### Objectif de la tâche
Reproduisez à l'identique, s'il vous plaît, le passage du texte sur le pilote de Saint-Cuthbert qui va de « Malgré ses 62 ans, le » à « transport en hélicoptère. ».

### Texte à lire
* * * *

Malgré ses 62 ans, le pilote de Saint-Cuthbert estime qu'il possède encore tous les outils pour gagner une course.

« Le corps suit, ce n'est pas un problème, admet-il. Physiquement, je suis loin d'être à cent pour cent, mais je vais devoir effectuer quelques essais avant le Grand Prix de Valcourt afin d'être prêt pour l'événement. Je vise toujours la victoire. Personne ne se présente aux courses en espérant finir sixième ou septième. Nous voulons tous gagner. Je ne veux pas nécessairement pousser ma machine au maximum. Par contre, je dois faire les ajustements pour qu'elle soit prête à donner toute la puissance nécessaire. Tout se passe sur le moment. On ne sait jamais comment ça finira! »

C'est justement un problème de puissance qui l'aura mené en 2013 vers un transport en hélicoptère.

* * * *

### Extraits de données
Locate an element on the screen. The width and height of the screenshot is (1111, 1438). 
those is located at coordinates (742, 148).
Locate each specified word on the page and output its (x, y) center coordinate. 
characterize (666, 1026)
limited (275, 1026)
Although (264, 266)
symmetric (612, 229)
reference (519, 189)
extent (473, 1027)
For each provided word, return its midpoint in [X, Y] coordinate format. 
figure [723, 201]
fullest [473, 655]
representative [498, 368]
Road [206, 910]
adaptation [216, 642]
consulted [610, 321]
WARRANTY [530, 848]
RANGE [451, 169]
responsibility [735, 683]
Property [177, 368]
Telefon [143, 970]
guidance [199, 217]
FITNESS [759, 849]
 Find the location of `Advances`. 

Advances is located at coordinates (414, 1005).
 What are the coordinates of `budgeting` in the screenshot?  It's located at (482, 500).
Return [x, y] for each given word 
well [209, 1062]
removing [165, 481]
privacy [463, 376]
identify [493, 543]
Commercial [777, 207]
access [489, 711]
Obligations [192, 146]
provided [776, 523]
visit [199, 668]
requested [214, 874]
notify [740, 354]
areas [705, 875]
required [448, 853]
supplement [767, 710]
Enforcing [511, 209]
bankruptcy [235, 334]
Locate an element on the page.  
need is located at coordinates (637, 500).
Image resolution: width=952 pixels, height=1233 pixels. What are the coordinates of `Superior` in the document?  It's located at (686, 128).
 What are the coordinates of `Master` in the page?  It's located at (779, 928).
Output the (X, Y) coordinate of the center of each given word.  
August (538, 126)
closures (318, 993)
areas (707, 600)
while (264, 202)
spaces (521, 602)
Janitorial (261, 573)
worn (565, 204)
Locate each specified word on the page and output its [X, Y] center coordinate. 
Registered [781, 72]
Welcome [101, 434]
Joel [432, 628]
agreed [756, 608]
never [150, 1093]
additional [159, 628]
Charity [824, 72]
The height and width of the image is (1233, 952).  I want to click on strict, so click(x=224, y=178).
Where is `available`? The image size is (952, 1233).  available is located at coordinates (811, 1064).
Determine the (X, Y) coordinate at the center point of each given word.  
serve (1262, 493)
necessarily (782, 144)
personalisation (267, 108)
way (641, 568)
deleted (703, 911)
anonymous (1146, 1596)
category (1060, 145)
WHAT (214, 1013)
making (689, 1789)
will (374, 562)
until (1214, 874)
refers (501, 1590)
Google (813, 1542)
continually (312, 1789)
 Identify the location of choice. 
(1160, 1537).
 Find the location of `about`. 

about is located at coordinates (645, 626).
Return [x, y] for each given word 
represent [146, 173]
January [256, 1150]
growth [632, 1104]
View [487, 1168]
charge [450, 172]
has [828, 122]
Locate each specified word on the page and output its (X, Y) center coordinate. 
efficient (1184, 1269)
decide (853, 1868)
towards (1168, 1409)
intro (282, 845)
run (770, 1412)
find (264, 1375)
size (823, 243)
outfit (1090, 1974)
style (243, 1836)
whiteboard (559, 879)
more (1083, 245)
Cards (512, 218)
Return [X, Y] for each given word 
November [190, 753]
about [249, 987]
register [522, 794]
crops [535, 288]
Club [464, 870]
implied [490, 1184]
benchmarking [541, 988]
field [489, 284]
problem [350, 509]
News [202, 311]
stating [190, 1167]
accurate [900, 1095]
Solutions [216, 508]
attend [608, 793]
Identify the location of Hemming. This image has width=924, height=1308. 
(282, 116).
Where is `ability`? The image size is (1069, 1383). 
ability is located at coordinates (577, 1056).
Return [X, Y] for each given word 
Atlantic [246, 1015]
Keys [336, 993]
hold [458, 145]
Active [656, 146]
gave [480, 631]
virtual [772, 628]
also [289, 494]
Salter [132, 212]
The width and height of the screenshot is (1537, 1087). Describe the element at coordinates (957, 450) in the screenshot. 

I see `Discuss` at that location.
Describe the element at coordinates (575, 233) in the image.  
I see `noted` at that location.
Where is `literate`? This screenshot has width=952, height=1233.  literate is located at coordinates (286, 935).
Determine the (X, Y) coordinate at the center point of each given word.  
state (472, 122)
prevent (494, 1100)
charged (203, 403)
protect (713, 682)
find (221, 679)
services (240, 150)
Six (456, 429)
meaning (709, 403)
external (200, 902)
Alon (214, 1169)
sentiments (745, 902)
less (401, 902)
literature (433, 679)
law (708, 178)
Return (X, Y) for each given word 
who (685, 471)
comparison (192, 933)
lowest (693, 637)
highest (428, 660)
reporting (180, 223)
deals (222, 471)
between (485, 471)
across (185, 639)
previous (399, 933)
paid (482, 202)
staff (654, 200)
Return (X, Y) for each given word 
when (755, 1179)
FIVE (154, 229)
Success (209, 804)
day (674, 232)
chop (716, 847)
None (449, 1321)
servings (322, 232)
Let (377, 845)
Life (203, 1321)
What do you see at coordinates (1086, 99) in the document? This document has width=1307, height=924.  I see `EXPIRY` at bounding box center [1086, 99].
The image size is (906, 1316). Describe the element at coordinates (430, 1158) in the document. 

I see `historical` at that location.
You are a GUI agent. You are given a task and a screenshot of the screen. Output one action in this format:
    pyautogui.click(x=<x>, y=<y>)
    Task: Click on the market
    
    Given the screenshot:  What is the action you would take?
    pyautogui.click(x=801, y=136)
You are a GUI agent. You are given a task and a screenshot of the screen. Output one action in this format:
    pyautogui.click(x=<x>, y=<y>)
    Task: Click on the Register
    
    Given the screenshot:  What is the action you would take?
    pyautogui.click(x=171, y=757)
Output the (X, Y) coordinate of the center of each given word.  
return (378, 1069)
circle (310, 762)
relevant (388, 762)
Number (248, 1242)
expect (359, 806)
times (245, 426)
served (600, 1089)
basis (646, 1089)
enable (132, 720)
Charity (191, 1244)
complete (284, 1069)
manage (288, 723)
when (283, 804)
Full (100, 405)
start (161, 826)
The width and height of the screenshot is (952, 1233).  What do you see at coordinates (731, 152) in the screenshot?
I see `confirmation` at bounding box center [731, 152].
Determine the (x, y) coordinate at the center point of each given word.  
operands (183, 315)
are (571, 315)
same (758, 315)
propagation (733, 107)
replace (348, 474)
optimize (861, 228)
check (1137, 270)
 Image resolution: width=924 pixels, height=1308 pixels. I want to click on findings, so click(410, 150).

* * * *

### Solution du problème
Malgré ses 62 ans, le pilote de Saint-Cuthbert estime qu'il possède encore tous les outils pour gagner une course.

« Le corps suit, ce n'est pas un problème, admet-il. Physiquement, je suis loin d'être à cent pour cent, mais je vais devoir effectuer quelques essais avant le Grand Prix de Valcourt afin d'être prêt pour l'événement. Je vise toujours la victoire. Personne ne se présente aux courses en espérant finir sixième ou septième. Nous voulons tous gagner. Je ne veux pas nécessairement pousser ma machine au maximum. Par contre, je dois faire les ajustements pour qu'elle soit prête à donner toute la puissance nécessaire. Tout se passe sur le moment. On ne sait jamais comment ça finira! »

C'est justement un problème de puissance qui l'aura mené en 2013 vers un transport en hélicoptère.